8 things you need to know about raising introverted little ones

Posted in Behaviour and Discipline.

Today’s world is designed for socially confident and outgoing people, but what happens when your child isn’t either of those things?

Here are eight things you might not know about introverted kids and how you can encourage them to blossom no matter what their temperament is:

1. They can be challenged early on

The pressure for children to be extroverted these days is huge and it starts young. Playdates and birthday parties are often opportunities for a total overload of stimulation and interaction; more children are going to daycare at a younger age instead of staying at home quietly with mum; and many preschools now even expect kids to stand up at least once a week and give a news talk.

On some level, all of this could be considered a good thing because it’s preparing children for the extroverted world we live in (with things like public speaking now being a component of every year of primary school), however for some it can be frightening and completely out of their comfort zone.

2. Introversion is not the same as shy

Shyness is a behaviour that happens in certain situations when you might fear social judgement or embarrassment and it’s something that can pass or you grow out of. By comparison, introversion is a deep-seated character trait that will probably remain for life, where you simply prefer quieter environments. The word ‘shy’ often has negative connotations associated with it as well. Avoid labelling introverted kids as shy as they may start to view their innate quietness and temperament as a negative, when in fact they just need to understand it as a different – not inferior – way of going about life.

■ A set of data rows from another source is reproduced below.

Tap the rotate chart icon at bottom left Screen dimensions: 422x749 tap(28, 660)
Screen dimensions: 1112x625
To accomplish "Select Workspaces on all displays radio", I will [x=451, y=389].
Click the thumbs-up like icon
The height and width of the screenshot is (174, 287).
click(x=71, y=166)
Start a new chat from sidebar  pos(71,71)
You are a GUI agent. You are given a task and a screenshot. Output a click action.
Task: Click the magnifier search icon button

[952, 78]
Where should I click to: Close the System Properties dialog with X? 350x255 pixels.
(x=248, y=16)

Boy drawing next to window on ledge - feature

3. Their brain works differently

It’s been proven that the brains of introverts and extroverts work differently, so although sometimes temperaments can be shaped through parenting, generally an introvert is genetically wired that way from birth. Instead of using the sympathetic side of their nervous system (fight or flight response), they use the opposite parasympathetic side (rest and digest) and are likely to spend more time in abstract thought and decision making.

4. They’re not weird or depressed

For a parent who is an introvert themselves, they may not see anything particularly odd about their child’s behaviour; but for many others, they may find it incredibly confusing or frustrating. Sometimes they’re chatty but mostly they’re silent and you don’t know what they’re thinking. Or perhaps they’re hanging back at the park watching others instead of joining in, they might only have a couple of friends, or love spending time alone.

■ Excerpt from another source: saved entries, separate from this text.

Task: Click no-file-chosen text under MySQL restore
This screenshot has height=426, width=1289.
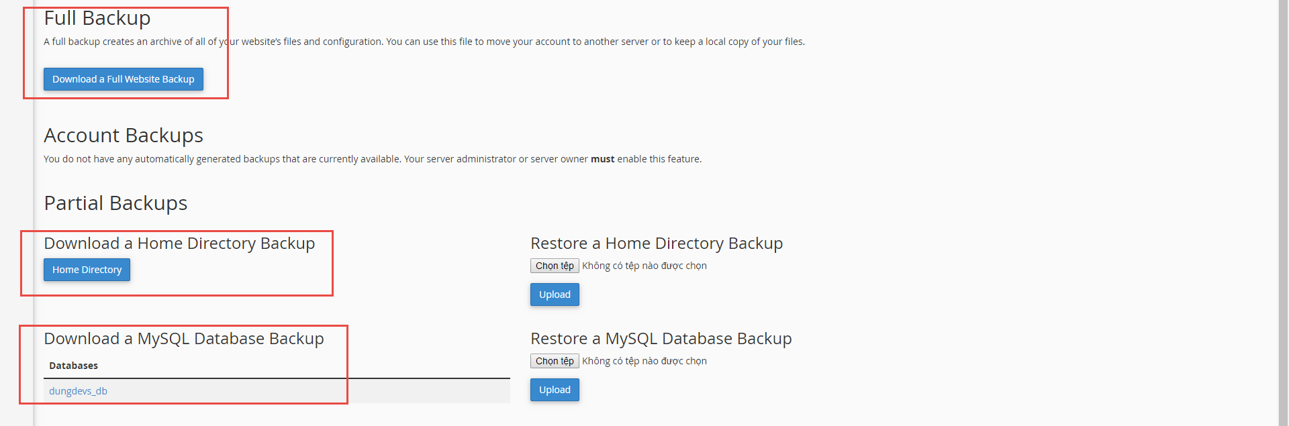Action: coord(645,361)
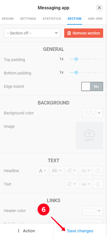The image size is (107, 238).
Task: Go to the Add-ons tab
Action: point(95,19)
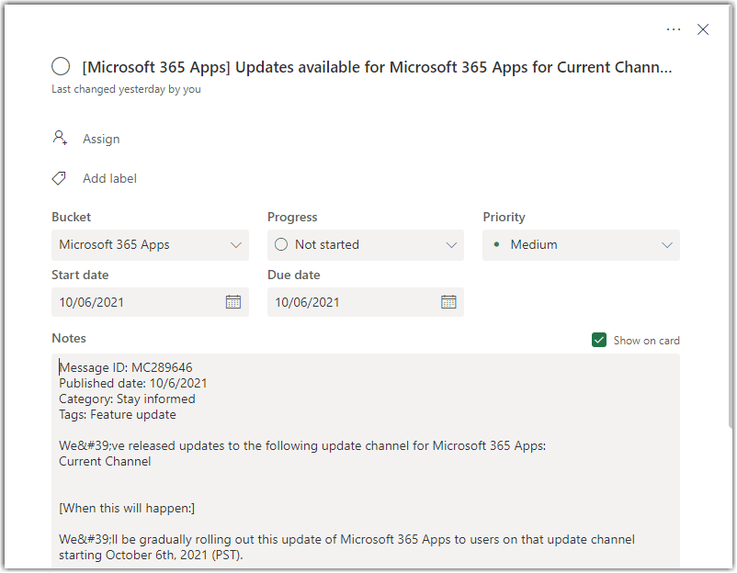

This could be the complete opposite of how you and your partner behaved as children, but so what? It doesn’t mean your child is weird, depressed or anxious if they don’t feel like joining in for ‘pass the parcel.’ If they were outgoing to begin with and then became withdrawn then this might be reason for concern, but otherwise you just need to accept they’re an introvert.

Mother laughing with preschooler daughter on couch - feature

 5. Introverts are generally happy

Parents worry night and day about their kids, but a lot of the time it’s unnecessary – as often is the case with introverted kids. You might be freaking out that they don’t have many friends, or that they might be labelled weird if they don’t respond when people say hello; but generally speaking, they’re completely happy and comfortable with the way things are. An introvert might have the best day of their life at daycare even if they didn’t talk to a single soul, so don’t mistake quietness for sadness.

6. Don’t force them to be something they’re not

It might be tempting to try and get your child to ‘snap out’ of this ‘phase’ you think they’re going through and become a super-outgoing little person ready to take on this extrovert-ruled world; but this approach won’t help. Introverts will not respond well to being forced into social situations they don’t like, being made to speak to people, put on the spot or to perform, or being made fun of or embarrassed (who does, really?!). They also don’t like being dragged off to too many activities back to back, or for you to talk over them or for them, such as finishing their sentences if they seem to be faltering.

7. They can achieve great things

Many introverts have gone on to become famous and successful. Albert Einstein, Steven Spielberg, Bill gates, JK Rowling, Hilary Clinton, Meryl Streep, Mark Zuckerberg, Christina Aguilera and Barack Obama are all described as introverts and there’s no denying the impact they have had on the world. An introvert’s super power is achievement and contribution because of their solitary, careful quietness – not in spite of it.

8. You can help them

There are lots of ways to help nurture an introvert to help them be happy and succeed in life. Some of these include introducing them to new people or situations slowly, accepting that they may want to leave a party early or not take part in an activity, not making them feel strange for behaving differently to other children, praising them when they take a social risk and teaching them to stand up for themselves (such as saying ‘no’ if another child takes their toy). Another way to help an introvert is to let them discover and pursue their passions, even if they’re a bit quirky, and ask a lot of questions as they may not always be forthcoming with the things happening in their life.